## Dataset entries
..........
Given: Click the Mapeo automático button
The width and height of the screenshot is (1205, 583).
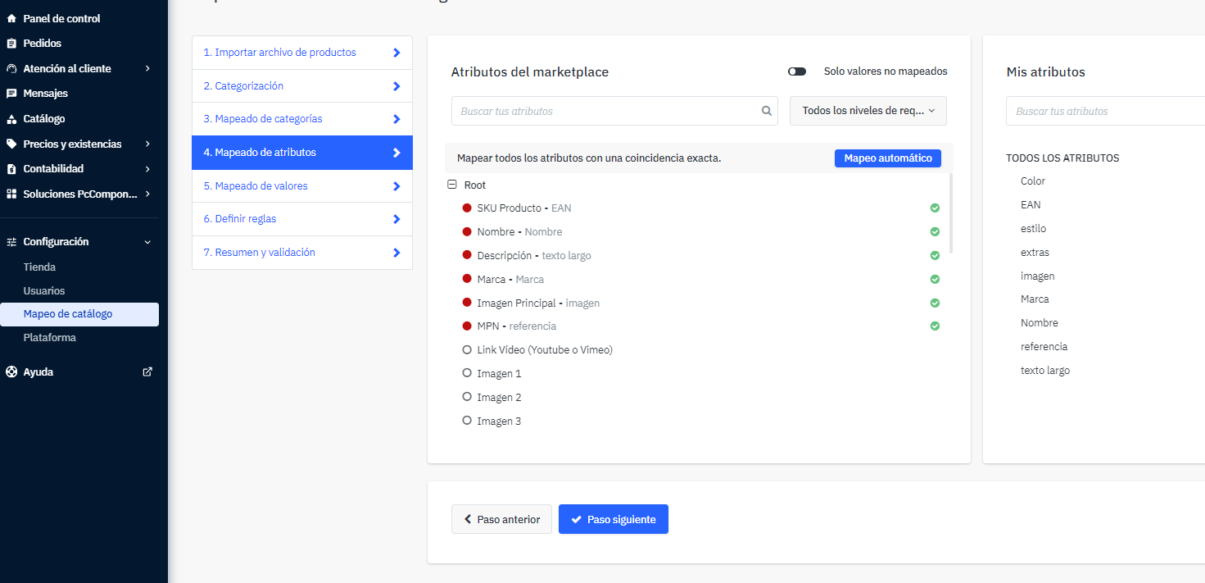Looking at the screenshot, I should (x=887, y=158).
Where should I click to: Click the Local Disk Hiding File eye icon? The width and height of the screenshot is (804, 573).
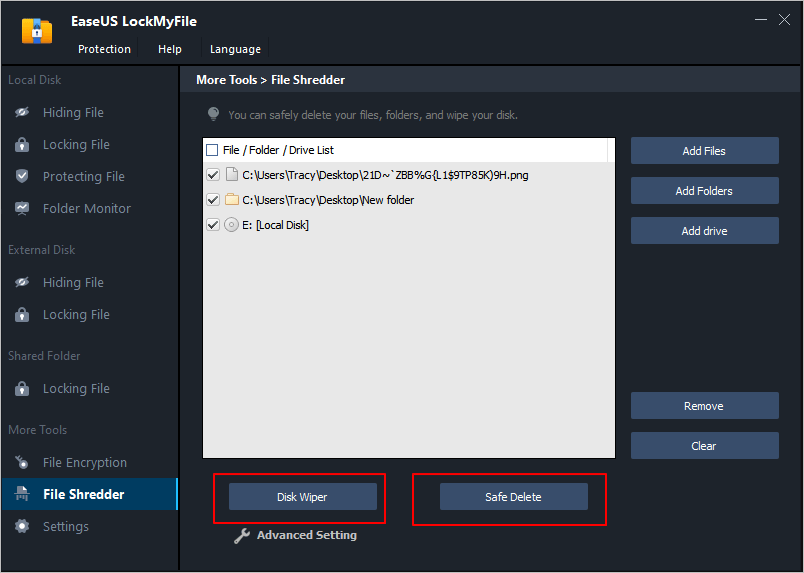[x=22, y=113]
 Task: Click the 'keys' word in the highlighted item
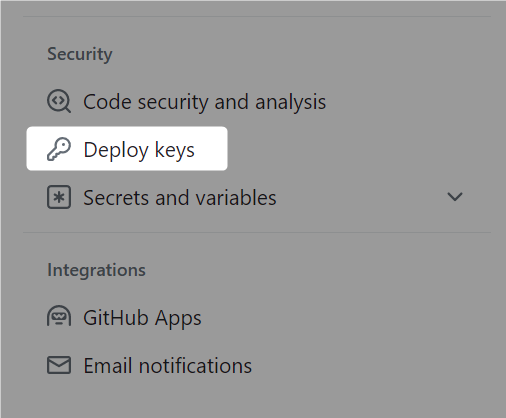(x=175, y=150)
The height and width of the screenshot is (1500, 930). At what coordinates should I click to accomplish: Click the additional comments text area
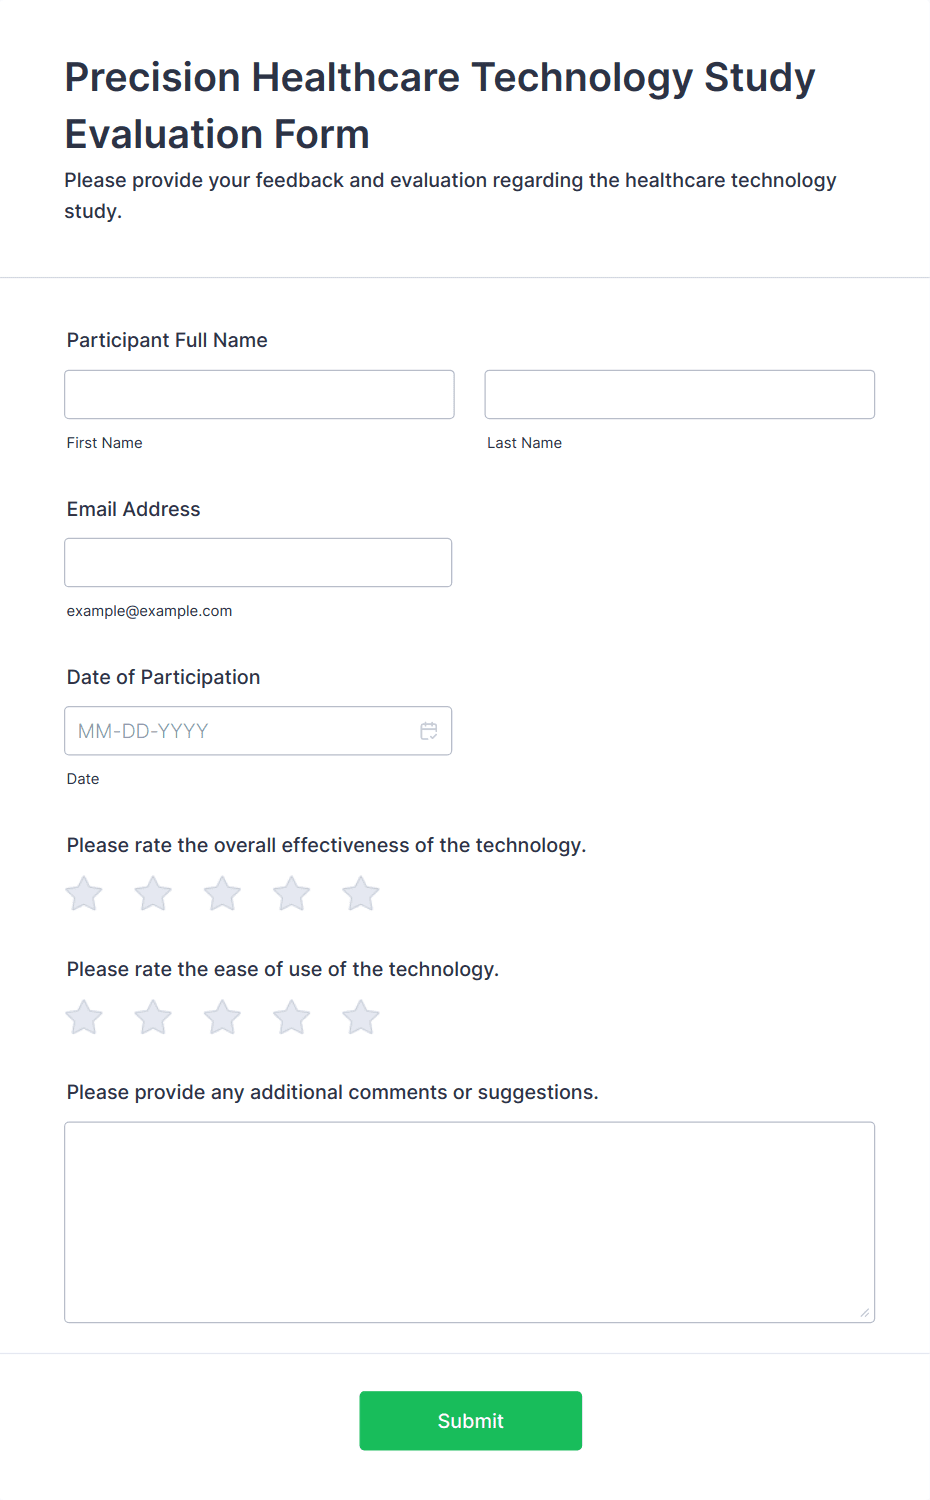click(x=470, y=1222)
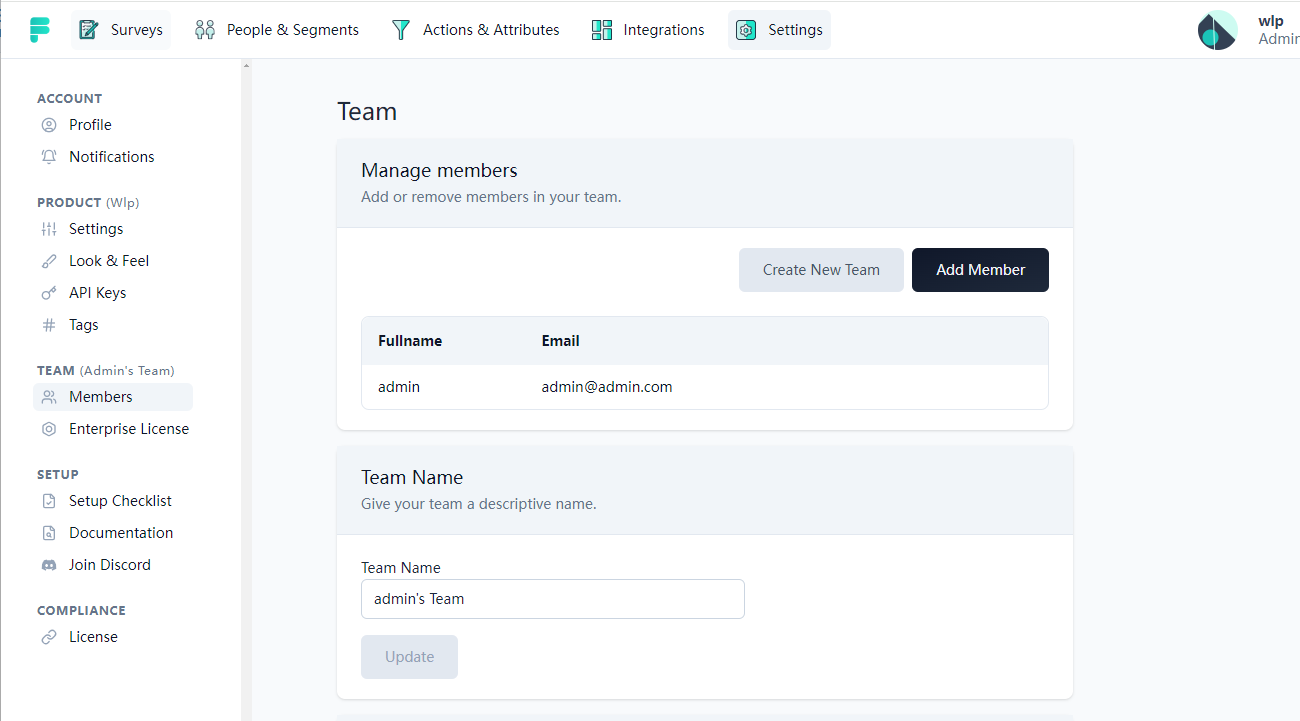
..........
Exact copy, pictures excluded: restate every record above word for word.

Given: Click the Mapeo automático button
The width and height of the screenshot is (1205, 583).
Looking at the screenshot, I should (x=887, y=158).
Where should I click to: Click the Local Disk Hiding File eye icon? The width and height of the screenshot is (804, 573).
[x=22, y=113]
 Task: Click the 'keys' word in the highlighted item
(x=175, y=150)
The height and width of the screenshot is (1500, 930). At what coordinates should I click to accomplish: Click the additional comments text area
click(x=470, y=1222)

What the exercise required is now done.